Of course Taleb is right in arguing that “natural systems work by allowing things that do not work to break”, but, sincerely you do not have to be a renowned scientist or expert to know that. For instance, little unknown me, told bank regulators working on Basel II in a work shop at the World Bank in May 2003: “A regulation that regulates less, but is more active and trigger-happy, and treats a bank failure as something normal, as it should be, could be a much more effective regulation. The avoidance of a crisis, by any means, might strangely lead us to the one and only bank, therefore setting us up for the mother of all moral hazards—just to proceed later to the other of all bank crises.”
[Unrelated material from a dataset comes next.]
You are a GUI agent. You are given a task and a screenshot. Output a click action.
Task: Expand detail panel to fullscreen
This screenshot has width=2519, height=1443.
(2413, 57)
Authers also interprets Taleb writing “Governments should have a risk manager’s mindset, and not try to prod the economy growing. Without a risk-averse mindset, risks will grow”. I am not sure that is what Taleb means, but if so, he is wrong. Currently the biggest risk is the excessive risk-averse mindset of governments and regulators which make them distort so much of the natural systems, and for instance cause our banks to be refinancing the past instead of financing the future.

“The western economy is over-centralized and that creates extra risk”. Absolutely and that is why in November 1999 I wrote in an Op Ed “The possible Big Bang that scares me the most is the one that could happen the day those genius bank regulators in Basel, playing Gods, manage to introduce a systemic error in the financial system, which will cause the collapse”.

PS. I am not a regulator but once, way back, 1966, I was a sailor… though not a drunk one… at least not too much… and so I do know something of what I am talking about.


Ms Bolivia...where I learned not to piss against the wind... 1966... 16 years old.